Your assignment: What's needed is an exact copy of the lines from the one that contains "Viewport: 1780px width, 616px height." to the end of the data below, leaving the pictures out.

Data for the task:

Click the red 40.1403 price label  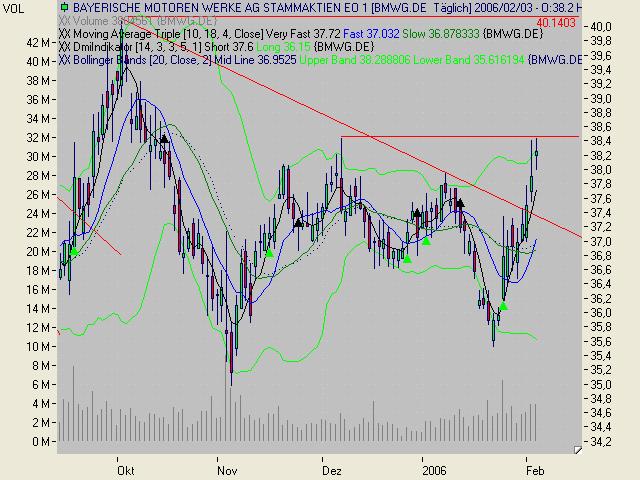pyautogui.click(x=557, y=20)
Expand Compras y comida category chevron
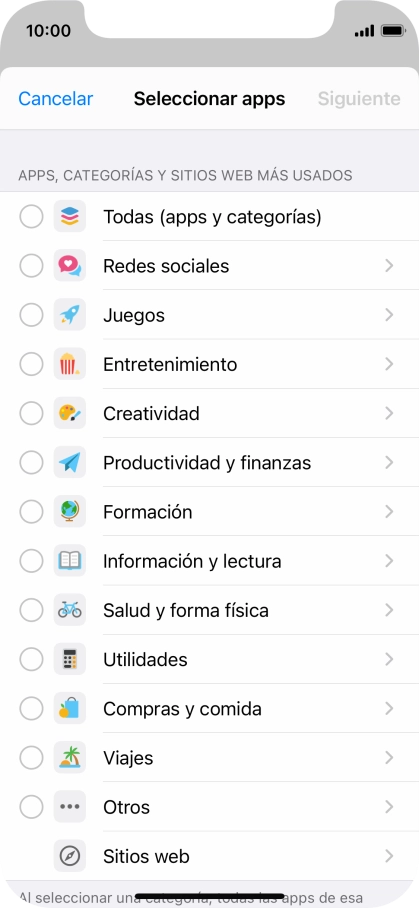The height and width of the screenshot is (908, 419). click(389, 709)
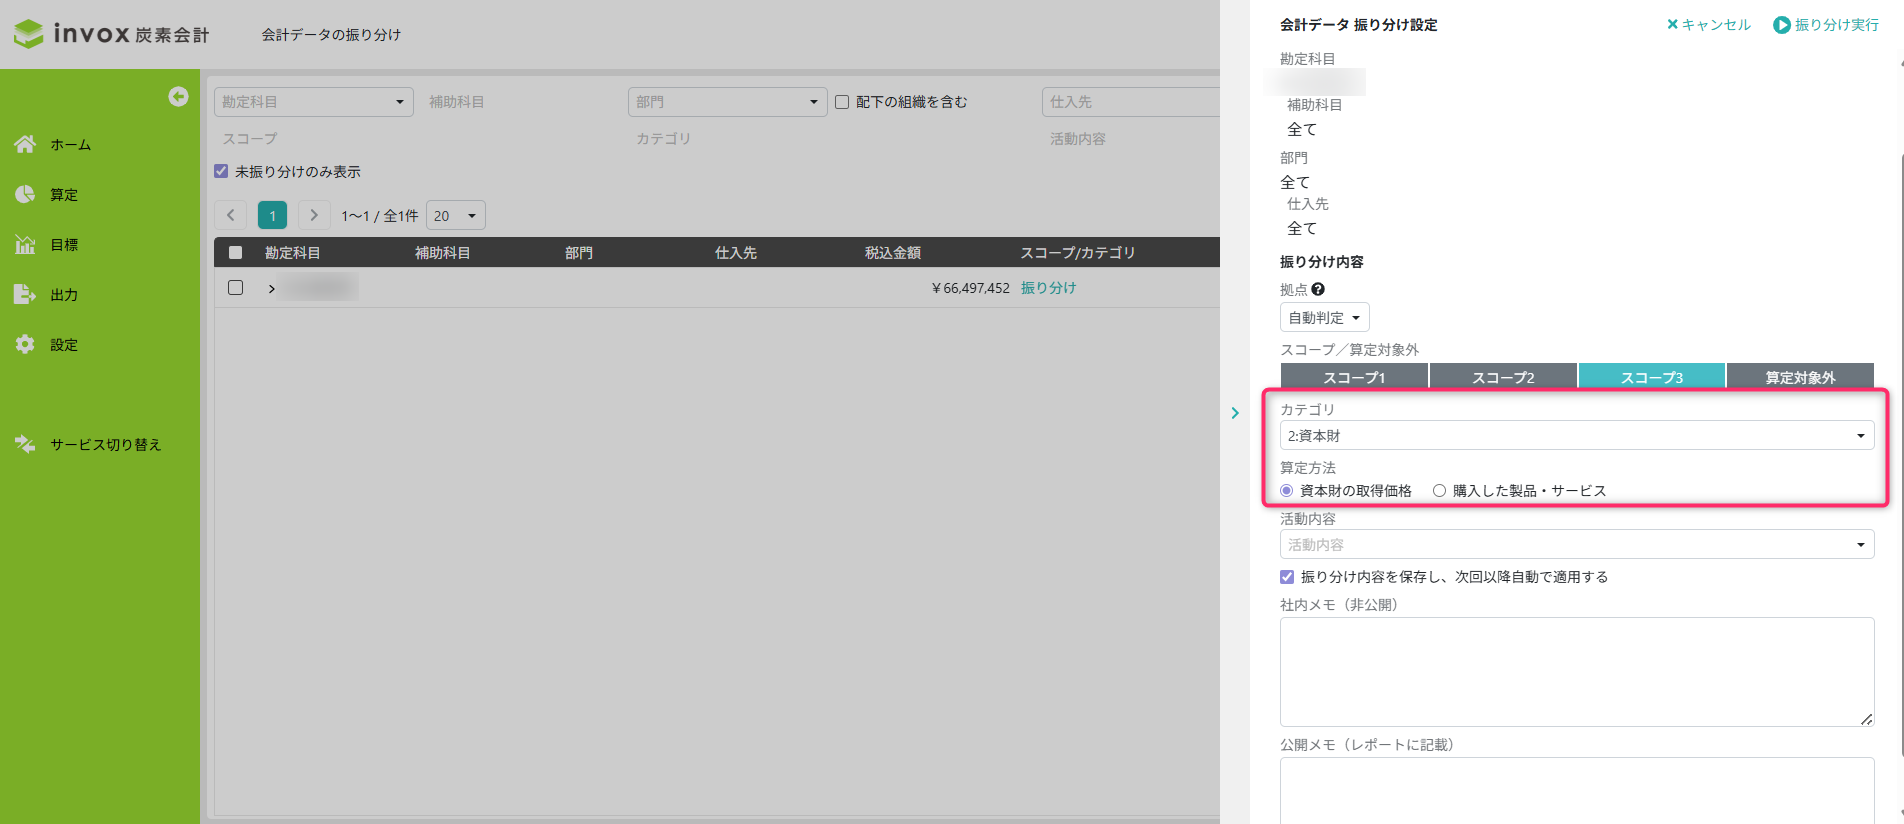This screenshot has width=1904, height=824.
Task: Click the 振り分け実行 button
Action: (x=1825, y=25)
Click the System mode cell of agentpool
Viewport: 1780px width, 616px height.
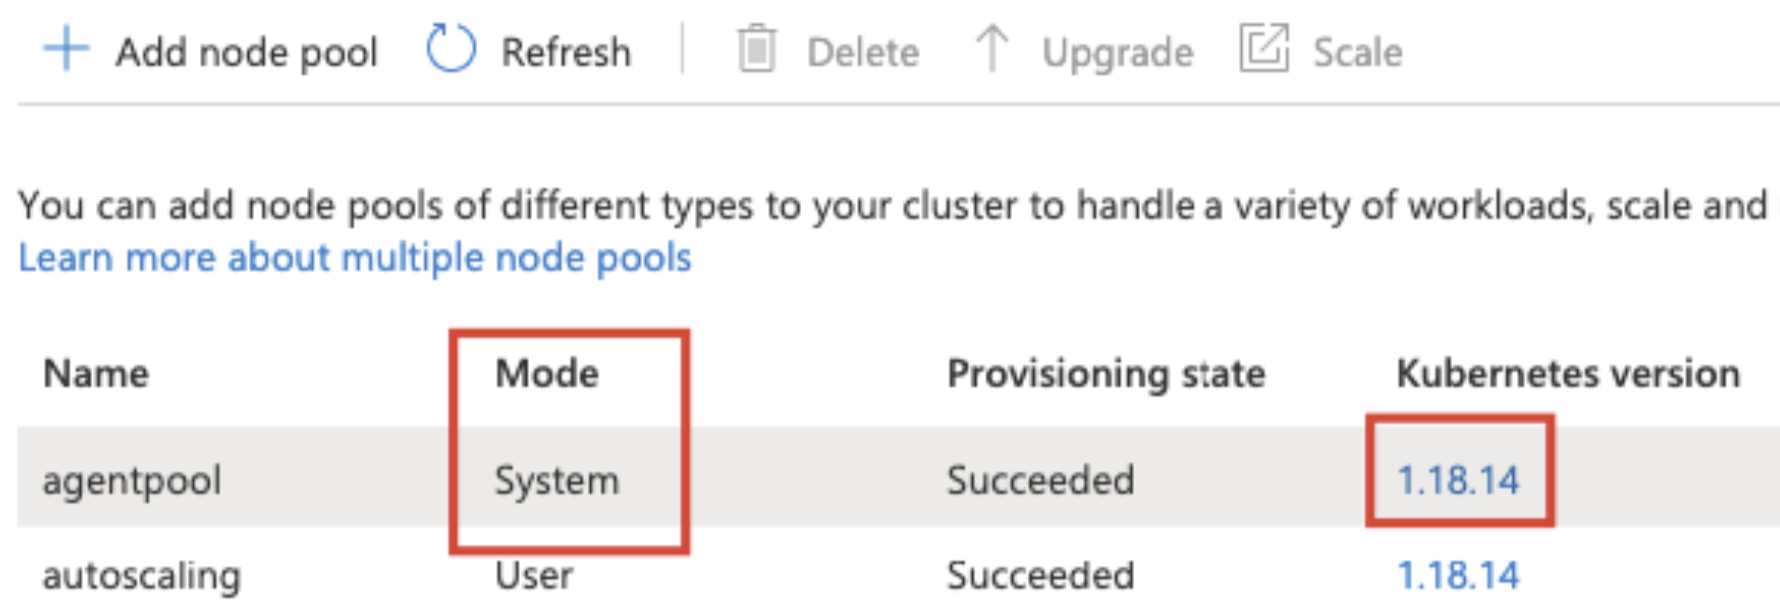[x=557, y=481]
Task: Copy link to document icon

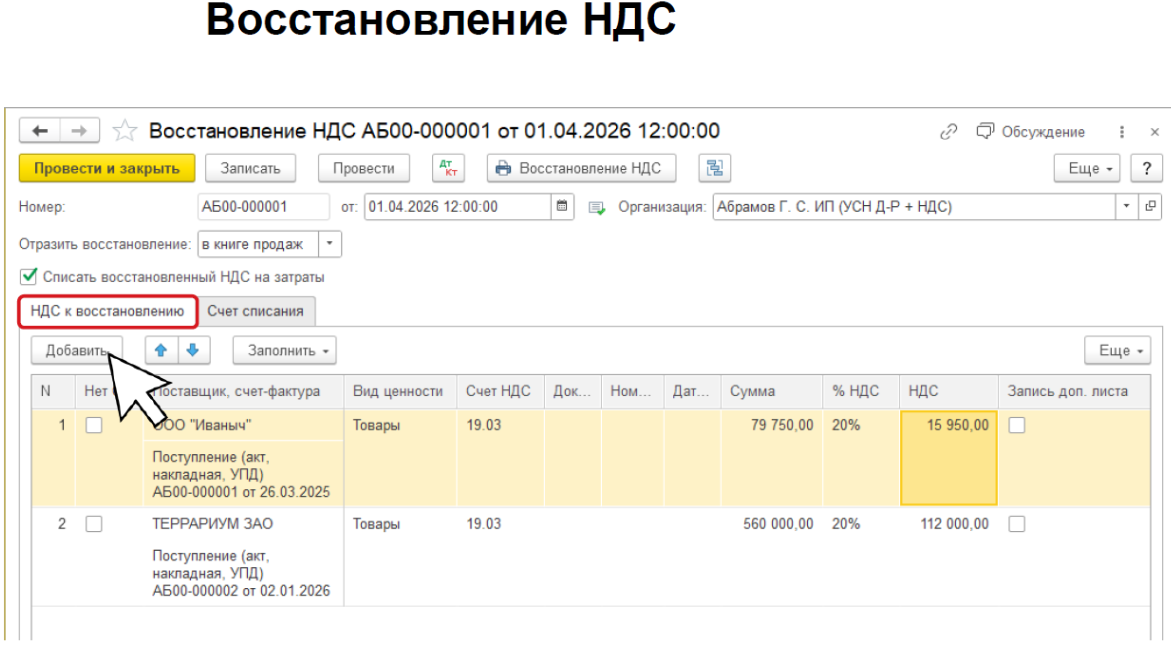Action: pos(948,132)
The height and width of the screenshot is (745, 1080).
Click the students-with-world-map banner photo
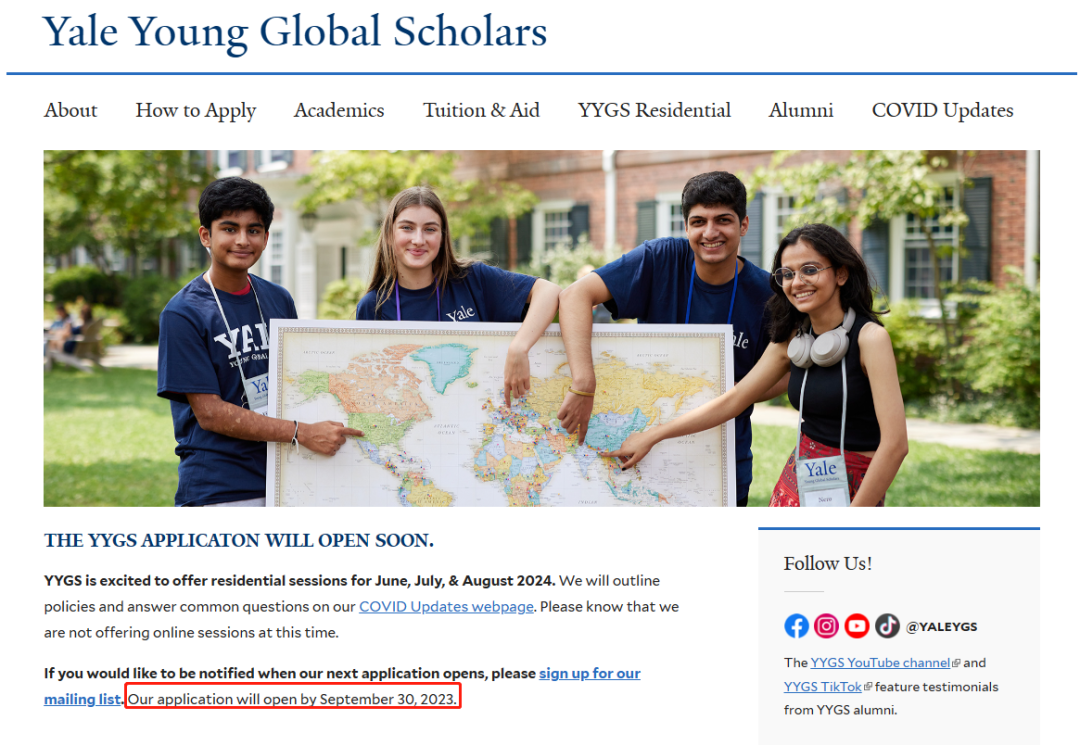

Answer space:
Viewport: 1780px width, 616px height.
[x=557, y=481]
Task: Copy link to document icon

Action: pos(948,132)
The height and width of the screenshot is (745, 1080).
Click the students-with-world-map banner photo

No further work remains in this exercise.